L’Etat doit renforcer son arsenal car les tensions sociales explosent tant en banlieue que lors des manifestations des gilets jaunes. Les jeunes de banlieue deviennent une excellente excuse pour laisser le gouvernement augmenter le budget de l’intérieur et faire profiter les policiers d’une durcissement de leurs pratiques.
Nous entrons dans une nouvelle phase du capitalisme néolibéral où désormais, l’Etat fait tellement exploser les inégalités sociales qu’il ne peut se permettre de laisser le peuple se rebeller.
L’histoire classique de la violence symbolique suggère avec Bourdieu et Foucault que l’Etat utilise l’hégémonie culturelle pour se justifier. C’est vrai mais la coercition physique revient justement en force car l’hégémonie culturelle de l’Etat se désagrège.
L’idée d’Antonio Gramsci reprend cette idée selon laquelle il faut une alternance entre domination symbolique et domination purement physique de l’Etat pour assoir son autorité. Or, les événements récents nous montrent que la domination physique est toujours plus forte sur la symbolique.
(Antonio Gramsci, théoricien de l’hégémonie culturelle et coercitive de l’Etat)
Giorgio Agamben synthétise l’idée d’Antonio Gramsci en la rendant actuelle. Pour lui, nous sommes dans des Etats d’exception permanents qui devienne tune norme et que nous finissons par accepter par peur des violences physiques permanentes.

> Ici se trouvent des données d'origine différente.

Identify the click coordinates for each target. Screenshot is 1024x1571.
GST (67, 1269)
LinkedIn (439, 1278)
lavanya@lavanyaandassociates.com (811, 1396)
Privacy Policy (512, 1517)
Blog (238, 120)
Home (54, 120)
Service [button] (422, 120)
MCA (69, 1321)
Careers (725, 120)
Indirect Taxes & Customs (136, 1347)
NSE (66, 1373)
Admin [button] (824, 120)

Il s’agit clairement d’une phase du libéralisme où le libéralisme ne parvient plus à résoudre les problèmes sociaux. L’Etat change la façon de gouverner (omniprésente du pouvoir exécutif, pouvoir sécuritaire renforcé, Parlement de plus en plus ignoré).
(Poulantzas, intellectuel anarchiste du XXème siècle)
Pour aller plus loin, Poulantzas sort du cadre habituel disant que l’Etat utilise la violence symbolique et coercitive pour simplement se maintenir. Il va plus loin en disant que l’Etat peut utiliser encore plus de violence (symbolique et physique pour un Etat totalitaire) et physique pour un Etat démocratique (la France actuellement) pour mater toute révolte.
(Paul Rocher, Gazer, Soumettre, Mutiler)
Analysons la situation de notre démocratie qui se dégrade de jour en jour. Les violences policières ne sont le reflet d’un néolibéralisme qui ne veut plus de contestations et qui augmente en permanence les budgets de l’armée avec des militaires et des policiers toujours plus équipés.